● REQUIRED ACTION:
Report how many lines below include the string "agent". Please keep the reply to that number.

(Stored data entries)
□ □ □ □ □ □ □

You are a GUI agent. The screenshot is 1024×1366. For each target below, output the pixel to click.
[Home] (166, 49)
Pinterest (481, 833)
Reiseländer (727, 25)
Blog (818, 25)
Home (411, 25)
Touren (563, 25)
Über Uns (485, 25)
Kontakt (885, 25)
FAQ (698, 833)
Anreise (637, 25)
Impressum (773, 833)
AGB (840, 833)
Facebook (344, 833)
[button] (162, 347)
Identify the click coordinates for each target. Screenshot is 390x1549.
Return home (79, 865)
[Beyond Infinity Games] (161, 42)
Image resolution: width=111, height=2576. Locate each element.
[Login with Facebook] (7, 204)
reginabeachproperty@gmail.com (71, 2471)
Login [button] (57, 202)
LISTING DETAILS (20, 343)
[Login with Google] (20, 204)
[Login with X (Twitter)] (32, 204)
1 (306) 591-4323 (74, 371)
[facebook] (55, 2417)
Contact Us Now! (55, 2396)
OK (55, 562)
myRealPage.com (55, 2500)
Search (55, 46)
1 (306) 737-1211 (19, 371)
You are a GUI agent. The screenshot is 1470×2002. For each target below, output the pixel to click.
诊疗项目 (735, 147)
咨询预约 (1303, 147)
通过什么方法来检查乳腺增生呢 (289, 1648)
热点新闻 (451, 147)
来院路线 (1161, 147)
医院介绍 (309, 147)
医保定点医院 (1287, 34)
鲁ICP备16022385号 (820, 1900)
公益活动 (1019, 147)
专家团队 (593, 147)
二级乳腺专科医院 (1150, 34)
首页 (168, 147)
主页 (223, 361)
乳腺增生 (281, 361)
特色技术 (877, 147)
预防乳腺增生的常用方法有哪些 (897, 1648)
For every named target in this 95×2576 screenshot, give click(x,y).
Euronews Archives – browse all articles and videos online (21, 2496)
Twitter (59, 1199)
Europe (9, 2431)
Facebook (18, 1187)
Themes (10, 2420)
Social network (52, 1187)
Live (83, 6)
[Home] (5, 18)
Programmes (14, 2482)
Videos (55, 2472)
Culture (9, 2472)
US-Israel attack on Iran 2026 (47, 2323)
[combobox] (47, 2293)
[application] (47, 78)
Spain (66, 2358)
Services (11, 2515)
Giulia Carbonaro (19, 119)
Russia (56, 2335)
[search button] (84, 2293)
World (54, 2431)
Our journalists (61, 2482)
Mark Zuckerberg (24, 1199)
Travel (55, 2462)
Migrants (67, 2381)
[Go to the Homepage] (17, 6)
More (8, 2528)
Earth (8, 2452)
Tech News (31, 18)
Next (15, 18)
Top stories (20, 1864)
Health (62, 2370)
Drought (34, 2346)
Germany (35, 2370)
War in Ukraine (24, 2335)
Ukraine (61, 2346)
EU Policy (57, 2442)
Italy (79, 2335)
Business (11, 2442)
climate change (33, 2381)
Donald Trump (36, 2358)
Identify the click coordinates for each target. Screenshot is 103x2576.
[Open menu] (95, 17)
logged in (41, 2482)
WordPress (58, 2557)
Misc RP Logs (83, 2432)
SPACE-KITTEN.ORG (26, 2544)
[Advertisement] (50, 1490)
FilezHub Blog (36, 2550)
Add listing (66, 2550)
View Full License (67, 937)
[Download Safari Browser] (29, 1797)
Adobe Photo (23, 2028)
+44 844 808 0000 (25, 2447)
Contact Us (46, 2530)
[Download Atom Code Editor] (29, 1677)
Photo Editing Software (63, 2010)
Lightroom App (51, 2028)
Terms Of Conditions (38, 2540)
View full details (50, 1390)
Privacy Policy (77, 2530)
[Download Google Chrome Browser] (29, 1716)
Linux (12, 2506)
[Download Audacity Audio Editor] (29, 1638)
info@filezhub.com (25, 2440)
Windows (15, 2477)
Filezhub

□ □ □ □ □ □ □

● ANSWER FOR THE TASK:
2